WHAT THIS TASK INVOLVES:
Give back exactly the lines of the entries below from the line with "The width and height of the screenshot is (824, 463)." to the line with "Open the Terminal menu", inclusive, and only those.

DATASET CONTENT:
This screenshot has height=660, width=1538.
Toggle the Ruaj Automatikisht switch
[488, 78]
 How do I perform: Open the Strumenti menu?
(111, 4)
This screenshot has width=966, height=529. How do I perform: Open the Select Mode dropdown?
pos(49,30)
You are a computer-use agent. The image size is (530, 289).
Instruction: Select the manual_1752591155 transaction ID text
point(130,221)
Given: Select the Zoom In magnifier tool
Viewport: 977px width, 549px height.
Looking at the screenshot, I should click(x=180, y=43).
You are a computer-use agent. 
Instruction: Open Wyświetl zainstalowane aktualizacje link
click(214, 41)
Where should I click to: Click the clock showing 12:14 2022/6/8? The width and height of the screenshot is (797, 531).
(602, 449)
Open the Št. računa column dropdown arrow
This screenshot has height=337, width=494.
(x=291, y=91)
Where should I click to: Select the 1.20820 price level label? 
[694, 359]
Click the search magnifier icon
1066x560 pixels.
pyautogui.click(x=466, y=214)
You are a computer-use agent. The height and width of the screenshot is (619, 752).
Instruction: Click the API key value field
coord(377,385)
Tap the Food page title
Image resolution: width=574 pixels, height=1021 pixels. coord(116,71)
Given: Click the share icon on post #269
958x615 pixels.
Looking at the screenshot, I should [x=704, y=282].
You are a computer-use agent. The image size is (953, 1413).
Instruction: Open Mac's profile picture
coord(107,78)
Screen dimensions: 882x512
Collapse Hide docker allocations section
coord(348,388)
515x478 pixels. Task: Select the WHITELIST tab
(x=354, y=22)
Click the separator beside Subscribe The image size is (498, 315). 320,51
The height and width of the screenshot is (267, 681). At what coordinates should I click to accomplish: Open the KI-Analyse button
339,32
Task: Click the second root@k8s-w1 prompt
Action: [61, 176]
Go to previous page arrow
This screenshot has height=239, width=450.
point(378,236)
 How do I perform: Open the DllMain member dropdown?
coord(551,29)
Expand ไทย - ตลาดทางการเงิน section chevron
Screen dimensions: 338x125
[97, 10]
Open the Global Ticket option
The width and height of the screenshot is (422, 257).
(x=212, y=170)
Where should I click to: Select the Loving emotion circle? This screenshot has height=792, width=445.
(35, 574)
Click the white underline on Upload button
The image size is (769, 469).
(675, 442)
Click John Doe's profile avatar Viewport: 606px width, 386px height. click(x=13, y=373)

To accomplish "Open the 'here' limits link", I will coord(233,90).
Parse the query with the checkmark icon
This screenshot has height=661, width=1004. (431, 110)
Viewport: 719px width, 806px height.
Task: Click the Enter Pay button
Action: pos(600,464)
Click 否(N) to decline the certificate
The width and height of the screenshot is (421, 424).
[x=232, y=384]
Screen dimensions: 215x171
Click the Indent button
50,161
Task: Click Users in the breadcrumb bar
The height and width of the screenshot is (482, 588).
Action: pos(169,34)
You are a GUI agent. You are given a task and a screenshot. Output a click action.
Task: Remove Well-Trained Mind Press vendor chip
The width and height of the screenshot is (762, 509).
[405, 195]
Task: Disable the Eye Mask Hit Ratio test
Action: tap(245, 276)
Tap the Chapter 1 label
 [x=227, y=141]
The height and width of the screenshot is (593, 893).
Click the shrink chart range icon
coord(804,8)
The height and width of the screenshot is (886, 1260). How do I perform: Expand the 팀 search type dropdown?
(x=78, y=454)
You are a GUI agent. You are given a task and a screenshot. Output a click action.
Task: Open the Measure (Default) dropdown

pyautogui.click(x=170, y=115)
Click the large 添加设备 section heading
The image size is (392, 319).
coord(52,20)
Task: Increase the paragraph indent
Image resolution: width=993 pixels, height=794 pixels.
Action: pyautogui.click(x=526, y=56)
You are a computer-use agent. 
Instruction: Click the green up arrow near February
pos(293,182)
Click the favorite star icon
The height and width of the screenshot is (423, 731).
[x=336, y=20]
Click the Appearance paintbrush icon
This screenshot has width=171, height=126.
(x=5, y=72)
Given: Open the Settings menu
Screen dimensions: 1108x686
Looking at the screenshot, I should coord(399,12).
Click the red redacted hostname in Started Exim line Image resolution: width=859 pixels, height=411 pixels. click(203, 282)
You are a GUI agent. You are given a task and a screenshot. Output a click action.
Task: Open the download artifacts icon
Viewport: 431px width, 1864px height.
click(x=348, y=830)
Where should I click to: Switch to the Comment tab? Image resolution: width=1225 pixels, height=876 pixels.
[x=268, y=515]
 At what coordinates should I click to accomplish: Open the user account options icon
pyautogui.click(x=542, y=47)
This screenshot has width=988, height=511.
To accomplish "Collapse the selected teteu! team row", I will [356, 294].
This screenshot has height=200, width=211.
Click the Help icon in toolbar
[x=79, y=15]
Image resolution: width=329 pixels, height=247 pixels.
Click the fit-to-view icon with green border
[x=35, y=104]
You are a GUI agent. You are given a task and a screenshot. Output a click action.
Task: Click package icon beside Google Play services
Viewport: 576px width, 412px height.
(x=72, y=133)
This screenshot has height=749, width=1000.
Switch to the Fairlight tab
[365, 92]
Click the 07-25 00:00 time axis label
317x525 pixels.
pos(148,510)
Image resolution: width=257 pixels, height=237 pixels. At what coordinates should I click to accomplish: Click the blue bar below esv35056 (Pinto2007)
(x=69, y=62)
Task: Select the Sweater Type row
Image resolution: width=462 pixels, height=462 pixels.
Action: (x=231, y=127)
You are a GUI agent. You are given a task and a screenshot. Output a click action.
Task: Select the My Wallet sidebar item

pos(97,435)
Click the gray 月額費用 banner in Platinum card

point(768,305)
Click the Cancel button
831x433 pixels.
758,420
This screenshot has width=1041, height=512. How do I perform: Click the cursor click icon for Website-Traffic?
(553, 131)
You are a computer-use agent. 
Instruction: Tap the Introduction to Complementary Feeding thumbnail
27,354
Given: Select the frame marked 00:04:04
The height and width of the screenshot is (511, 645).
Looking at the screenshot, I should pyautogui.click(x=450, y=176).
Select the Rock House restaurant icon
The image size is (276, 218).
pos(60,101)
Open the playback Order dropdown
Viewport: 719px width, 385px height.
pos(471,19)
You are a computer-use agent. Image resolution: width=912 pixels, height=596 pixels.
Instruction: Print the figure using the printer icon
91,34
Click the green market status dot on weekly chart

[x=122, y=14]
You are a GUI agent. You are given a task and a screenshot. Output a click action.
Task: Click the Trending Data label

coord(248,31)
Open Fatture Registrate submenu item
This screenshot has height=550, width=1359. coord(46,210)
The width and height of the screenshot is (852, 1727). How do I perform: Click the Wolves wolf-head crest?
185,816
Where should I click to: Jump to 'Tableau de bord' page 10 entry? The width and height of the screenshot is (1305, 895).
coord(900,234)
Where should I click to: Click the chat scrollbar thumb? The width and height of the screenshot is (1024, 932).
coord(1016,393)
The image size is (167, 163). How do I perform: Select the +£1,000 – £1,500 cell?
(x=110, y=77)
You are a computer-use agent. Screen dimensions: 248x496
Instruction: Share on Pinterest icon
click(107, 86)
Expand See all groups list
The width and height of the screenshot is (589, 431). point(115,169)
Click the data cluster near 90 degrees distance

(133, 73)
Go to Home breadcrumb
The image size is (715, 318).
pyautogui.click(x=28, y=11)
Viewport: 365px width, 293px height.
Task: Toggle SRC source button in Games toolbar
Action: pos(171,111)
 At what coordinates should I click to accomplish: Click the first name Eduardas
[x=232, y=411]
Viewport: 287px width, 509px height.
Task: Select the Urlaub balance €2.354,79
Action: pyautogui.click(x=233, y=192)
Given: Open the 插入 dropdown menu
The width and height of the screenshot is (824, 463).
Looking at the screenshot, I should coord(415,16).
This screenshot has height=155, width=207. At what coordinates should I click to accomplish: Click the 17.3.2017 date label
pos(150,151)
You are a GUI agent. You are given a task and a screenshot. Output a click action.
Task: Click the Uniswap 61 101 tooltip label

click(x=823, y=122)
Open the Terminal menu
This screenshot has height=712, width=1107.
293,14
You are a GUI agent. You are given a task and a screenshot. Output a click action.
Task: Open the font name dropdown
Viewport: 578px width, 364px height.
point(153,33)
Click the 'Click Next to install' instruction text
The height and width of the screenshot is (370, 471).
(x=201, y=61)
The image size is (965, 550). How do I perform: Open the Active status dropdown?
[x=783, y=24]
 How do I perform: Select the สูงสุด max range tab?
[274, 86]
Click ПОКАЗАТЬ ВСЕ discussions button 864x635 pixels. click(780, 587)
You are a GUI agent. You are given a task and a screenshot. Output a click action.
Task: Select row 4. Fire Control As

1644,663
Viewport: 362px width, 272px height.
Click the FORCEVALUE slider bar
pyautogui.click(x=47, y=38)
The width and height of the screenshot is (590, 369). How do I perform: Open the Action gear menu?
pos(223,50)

WRITTEN RESPONSE:
The width and height of the screenshot is (824, 463).
Looking at the screenshot, I should coord(415,16).
This screenshot has height=155, width=207. At what coordinates should I click to accomplish: Click the 17.3.2017 date label
pos(150,151)
You are a GUI agent. You are given a task and a screenshot. Output a click action.
Task: Click the Uniswap 61 101 tooltip label

click(x=823, y=122)
Open the Terminal menu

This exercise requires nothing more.